=== Stated problem ===
Could you express the data from the line containing "Given: Click the tears-of-joy" through the line containing "Action: tap(544, 865)" as a JSON list of strings, one string per line, with blank lines left out and nothing else included?

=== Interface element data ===

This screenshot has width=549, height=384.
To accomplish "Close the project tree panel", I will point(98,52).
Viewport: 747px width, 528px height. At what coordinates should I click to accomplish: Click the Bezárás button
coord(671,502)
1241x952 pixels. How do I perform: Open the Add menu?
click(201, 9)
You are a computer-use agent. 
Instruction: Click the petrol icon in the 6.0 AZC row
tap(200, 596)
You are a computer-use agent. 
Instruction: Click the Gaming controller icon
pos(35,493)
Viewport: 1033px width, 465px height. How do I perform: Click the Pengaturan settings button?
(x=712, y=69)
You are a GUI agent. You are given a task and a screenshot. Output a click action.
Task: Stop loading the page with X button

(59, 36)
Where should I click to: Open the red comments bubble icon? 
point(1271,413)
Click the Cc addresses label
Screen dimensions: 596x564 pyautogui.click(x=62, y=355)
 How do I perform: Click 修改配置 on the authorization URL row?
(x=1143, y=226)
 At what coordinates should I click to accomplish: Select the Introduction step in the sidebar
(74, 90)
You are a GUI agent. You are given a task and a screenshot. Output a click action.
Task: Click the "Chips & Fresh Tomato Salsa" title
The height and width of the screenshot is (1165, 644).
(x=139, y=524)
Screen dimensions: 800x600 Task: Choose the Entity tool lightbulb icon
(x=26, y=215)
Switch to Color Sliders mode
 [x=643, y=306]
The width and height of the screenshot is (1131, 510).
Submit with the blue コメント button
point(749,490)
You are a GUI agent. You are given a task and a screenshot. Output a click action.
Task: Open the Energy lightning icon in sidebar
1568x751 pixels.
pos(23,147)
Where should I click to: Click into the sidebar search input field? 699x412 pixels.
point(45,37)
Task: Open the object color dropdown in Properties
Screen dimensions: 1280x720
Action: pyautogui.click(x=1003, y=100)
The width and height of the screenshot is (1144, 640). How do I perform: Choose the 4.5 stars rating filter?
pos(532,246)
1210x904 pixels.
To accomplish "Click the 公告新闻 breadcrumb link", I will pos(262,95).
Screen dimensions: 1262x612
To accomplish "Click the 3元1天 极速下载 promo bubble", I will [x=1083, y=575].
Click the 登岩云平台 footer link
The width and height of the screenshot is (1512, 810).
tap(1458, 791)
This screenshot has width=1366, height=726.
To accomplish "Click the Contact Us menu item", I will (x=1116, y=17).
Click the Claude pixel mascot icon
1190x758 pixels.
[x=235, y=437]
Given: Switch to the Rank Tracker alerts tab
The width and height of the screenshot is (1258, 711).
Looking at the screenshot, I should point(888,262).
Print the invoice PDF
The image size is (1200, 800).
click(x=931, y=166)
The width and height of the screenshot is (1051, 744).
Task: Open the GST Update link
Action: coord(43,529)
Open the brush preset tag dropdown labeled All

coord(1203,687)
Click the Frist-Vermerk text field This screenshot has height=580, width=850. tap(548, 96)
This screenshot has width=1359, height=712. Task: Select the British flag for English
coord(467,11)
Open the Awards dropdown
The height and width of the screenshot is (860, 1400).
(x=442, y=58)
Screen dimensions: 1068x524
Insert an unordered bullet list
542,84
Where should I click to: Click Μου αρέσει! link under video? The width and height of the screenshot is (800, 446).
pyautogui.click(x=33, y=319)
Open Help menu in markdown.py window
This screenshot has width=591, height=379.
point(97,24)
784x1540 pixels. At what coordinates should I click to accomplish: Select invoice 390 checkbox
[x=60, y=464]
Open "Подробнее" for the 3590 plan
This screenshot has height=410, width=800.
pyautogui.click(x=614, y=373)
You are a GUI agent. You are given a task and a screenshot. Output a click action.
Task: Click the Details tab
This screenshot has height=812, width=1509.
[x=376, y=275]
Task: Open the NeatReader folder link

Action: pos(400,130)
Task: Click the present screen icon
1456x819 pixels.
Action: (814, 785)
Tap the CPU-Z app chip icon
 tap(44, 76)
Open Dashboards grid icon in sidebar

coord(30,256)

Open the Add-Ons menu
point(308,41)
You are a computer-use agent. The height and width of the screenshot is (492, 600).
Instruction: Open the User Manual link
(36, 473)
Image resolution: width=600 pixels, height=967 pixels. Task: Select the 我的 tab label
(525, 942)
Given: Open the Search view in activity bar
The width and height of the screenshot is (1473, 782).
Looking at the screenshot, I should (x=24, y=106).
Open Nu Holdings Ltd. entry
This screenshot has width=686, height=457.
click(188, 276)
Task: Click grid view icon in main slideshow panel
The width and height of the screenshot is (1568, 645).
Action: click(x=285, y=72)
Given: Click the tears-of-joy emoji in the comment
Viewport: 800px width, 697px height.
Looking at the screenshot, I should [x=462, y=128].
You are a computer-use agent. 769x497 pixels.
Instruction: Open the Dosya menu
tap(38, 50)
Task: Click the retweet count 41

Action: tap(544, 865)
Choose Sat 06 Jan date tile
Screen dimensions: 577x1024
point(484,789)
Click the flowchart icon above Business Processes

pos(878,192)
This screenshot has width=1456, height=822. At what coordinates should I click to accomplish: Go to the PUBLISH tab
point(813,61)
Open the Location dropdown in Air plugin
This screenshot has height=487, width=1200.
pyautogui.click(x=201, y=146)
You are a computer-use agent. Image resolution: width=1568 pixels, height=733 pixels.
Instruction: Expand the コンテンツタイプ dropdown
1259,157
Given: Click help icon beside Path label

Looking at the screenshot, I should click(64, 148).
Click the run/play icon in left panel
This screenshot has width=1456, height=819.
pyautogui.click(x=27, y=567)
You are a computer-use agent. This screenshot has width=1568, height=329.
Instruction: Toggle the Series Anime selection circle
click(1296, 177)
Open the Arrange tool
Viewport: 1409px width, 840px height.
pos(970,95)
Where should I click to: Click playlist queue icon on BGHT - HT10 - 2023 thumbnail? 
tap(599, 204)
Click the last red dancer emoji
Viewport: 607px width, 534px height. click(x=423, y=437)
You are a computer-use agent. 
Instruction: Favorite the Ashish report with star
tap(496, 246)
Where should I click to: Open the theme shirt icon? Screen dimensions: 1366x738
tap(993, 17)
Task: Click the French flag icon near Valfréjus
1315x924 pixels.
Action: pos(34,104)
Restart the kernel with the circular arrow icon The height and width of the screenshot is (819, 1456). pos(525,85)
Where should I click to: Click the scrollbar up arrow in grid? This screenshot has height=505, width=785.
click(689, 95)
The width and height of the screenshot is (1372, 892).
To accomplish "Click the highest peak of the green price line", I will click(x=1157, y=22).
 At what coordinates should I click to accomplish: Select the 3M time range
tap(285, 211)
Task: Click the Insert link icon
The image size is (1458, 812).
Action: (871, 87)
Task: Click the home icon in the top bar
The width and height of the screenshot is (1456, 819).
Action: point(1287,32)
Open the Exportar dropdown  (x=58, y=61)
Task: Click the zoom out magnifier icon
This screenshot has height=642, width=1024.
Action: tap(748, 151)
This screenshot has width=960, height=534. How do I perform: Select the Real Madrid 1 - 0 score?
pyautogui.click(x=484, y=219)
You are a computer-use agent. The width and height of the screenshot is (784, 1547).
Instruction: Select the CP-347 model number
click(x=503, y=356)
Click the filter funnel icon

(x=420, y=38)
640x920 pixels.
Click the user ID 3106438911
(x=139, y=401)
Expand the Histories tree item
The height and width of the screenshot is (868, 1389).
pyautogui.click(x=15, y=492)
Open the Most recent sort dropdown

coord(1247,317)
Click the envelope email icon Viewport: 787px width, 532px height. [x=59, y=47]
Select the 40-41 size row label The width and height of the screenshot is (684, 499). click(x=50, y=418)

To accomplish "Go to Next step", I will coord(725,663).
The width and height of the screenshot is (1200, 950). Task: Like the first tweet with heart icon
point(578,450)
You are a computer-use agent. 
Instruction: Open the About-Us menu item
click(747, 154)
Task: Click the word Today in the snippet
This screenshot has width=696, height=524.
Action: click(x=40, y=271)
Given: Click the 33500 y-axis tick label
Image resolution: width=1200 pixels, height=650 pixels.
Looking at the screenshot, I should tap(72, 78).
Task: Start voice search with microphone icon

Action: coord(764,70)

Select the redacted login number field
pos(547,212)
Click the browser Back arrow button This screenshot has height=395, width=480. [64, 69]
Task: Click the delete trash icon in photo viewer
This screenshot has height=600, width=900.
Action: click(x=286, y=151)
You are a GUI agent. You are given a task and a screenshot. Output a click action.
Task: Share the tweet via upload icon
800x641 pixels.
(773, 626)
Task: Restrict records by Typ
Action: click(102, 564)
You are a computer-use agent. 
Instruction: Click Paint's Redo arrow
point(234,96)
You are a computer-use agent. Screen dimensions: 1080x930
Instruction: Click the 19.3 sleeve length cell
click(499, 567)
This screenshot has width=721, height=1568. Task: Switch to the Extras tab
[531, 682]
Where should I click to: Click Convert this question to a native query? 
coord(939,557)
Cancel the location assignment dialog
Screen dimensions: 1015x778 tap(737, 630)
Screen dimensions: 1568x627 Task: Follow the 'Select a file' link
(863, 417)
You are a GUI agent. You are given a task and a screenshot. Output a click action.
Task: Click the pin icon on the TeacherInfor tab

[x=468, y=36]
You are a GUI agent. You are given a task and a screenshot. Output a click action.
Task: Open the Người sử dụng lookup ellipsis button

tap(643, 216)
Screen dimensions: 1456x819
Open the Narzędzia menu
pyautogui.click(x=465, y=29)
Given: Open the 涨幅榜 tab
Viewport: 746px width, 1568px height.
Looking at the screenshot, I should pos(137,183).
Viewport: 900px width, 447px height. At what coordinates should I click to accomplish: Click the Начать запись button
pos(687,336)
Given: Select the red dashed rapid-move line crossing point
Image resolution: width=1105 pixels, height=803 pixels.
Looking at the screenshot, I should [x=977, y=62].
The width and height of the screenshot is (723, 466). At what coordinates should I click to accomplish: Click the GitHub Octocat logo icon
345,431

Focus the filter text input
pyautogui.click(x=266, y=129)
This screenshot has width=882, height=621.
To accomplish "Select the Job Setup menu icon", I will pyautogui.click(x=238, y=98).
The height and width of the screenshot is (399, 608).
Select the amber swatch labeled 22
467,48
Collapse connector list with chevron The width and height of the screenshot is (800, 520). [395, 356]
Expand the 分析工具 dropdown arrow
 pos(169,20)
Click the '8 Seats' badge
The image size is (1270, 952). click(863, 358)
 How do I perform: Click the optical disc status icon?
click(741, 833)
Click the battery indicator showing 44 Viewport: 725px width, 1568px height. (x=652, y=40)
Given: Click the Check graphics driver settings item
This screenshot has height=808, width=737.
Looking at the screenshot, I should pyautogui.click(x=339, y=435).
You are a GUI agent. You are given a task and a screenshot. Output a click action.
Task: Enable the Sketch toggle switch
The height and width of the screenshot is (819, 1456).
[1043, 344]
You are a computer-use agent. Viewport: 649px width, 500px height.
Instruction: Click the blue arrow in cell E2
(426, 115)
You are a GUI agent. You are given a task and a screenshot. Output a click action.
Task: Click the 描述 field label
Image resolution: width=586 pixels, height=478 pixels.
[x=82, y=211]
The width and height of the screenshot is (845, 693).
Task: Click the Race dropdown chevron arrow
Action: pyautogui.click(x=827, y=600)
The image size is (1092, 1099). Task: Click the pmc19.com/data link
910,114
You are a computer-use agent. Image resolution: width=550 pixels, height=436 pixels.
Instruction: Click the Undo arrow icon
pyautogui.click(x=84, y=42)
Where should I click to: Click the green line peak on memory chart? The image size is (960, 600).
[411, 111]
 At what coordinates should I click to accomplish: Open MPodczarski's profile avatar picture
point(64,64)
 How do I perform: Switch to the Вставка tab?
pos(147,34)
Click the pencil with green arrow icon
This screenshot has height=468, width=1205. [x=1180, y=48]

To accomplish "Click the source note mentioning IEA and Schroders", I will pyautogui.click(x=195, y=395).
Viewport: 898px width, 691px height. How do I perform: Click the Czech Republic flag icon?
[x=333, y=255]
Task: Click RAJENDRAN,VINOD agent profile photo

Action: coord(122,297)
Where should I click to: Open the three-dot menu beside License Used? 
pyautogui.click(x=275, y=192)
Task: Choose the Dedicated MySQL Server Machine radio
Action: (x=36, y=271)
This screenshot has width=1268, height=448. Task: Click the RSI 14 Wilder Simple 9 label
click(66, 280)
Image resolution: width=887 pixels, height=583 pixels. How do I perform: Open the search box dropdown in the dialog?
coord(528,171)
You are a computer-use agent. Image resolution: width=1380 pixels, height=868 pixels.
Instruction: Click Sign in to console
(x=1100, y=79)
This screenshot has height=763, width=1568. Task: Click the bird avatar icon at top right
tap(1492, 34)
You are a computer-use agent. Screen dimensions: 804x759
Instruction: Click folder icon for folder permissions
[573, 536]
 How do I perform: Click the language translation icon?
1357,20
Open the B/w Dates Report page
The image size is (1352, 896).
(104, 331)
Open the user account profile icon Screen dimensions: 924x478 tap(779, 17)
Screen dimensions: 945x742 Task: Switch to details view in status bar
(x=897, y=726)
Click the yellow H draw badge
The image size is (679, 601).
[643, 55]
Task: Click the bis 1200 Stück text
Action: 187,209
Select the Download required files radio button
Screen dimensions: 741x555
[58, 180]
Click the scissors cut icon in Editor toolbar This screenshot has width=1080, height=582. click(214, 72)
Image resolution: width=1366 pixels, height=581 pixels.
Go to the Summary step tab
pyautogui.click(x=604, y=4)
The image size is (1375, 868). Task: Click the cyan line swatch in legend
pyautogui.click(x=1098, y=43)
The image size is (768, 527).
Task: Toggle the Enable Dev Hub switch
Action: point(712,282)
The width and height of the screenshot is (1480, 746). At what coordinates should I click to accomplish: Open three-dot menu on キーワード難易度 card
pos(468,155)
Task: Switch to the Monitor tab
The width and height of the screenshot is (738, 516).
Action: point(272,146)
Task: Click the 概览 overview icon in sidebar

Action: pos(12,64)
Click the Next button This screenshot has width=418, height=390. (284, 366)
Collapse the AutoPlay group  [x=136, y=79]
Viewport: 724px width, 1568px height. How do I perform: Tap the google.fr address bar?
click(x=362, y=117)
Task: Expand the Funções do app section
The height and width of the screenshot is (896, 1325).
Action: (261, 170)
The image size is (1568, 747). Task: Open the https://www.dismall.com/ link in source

=== Finished task ===
[
  "Given: Click the tears-of-joy emoji in the comment",
  "Viewport: 800px width, 697px height.",
  "Looking at the screenshot, I should [x=462, y=128].",
  "You are a computer-use agent. 769x497 pixels.",
  "Instruction: Open the Dosya menu",
  "tap(38, 50)",
  "Task: Click the retweet count 41",
  "Action: tap(544, 865)"
]